It’s back this Christmas … for the final time. But how did the naughty, surreal sitcom charm Britain so much that new episodes are a national event with viewing figures akin to a royal wedding?

The last time Gavin & Stacey was the centrepiece of the Christmas schedules, in 2019, 11.6 million people watched it, then annoyed each other for the rest of the night by shouting “Oh” and “What’s occurin’” in accents so far from Barry that search parties were sent out to find them. By the time catchup and streaming figures were included, that figure had grown to 17.1 million. Getting so many people to agree to watch anything together is now a feat so rare it’s usually reserved for football, royal weddings and lockdown announcements. But somehow, a comedy about a normal couple from different parts of the UK, and their slightly less ordinary family and friends, has become a momentous national occasion.

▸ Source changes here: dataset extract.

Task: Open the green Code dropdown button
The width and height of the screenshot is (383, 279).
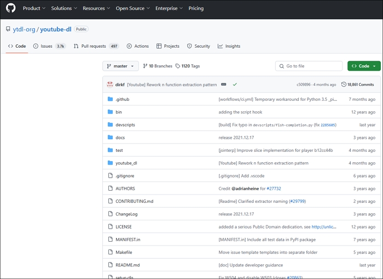Action: [363, 66]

The last Christmas special bowed out with a cliffhanger, as Nessa told Smithy “I loves you, with all my heart,” then went down on one knee and proposed. Smithy’s shocked face, followed by a brutal cut to the credits, left everyone hanging. Now, five years later, at 9pm on Christmas Day, we will find out what he said. According to its writers and stars Ruth Jones and James Corden, this hour-and-a-half special really will be the last ever episode. In May, Corden shared a black-and-white photograph of him and Jones holding up the script, with “The Finale” very clearly right there in the title. (If that isn’t enough proof, on New Year’s Day BBC One is showing a documentary called A Fond Farewell, another title it will be hard to walk back.) “It’s all starting to get very emotional,” said Corden at the start of December.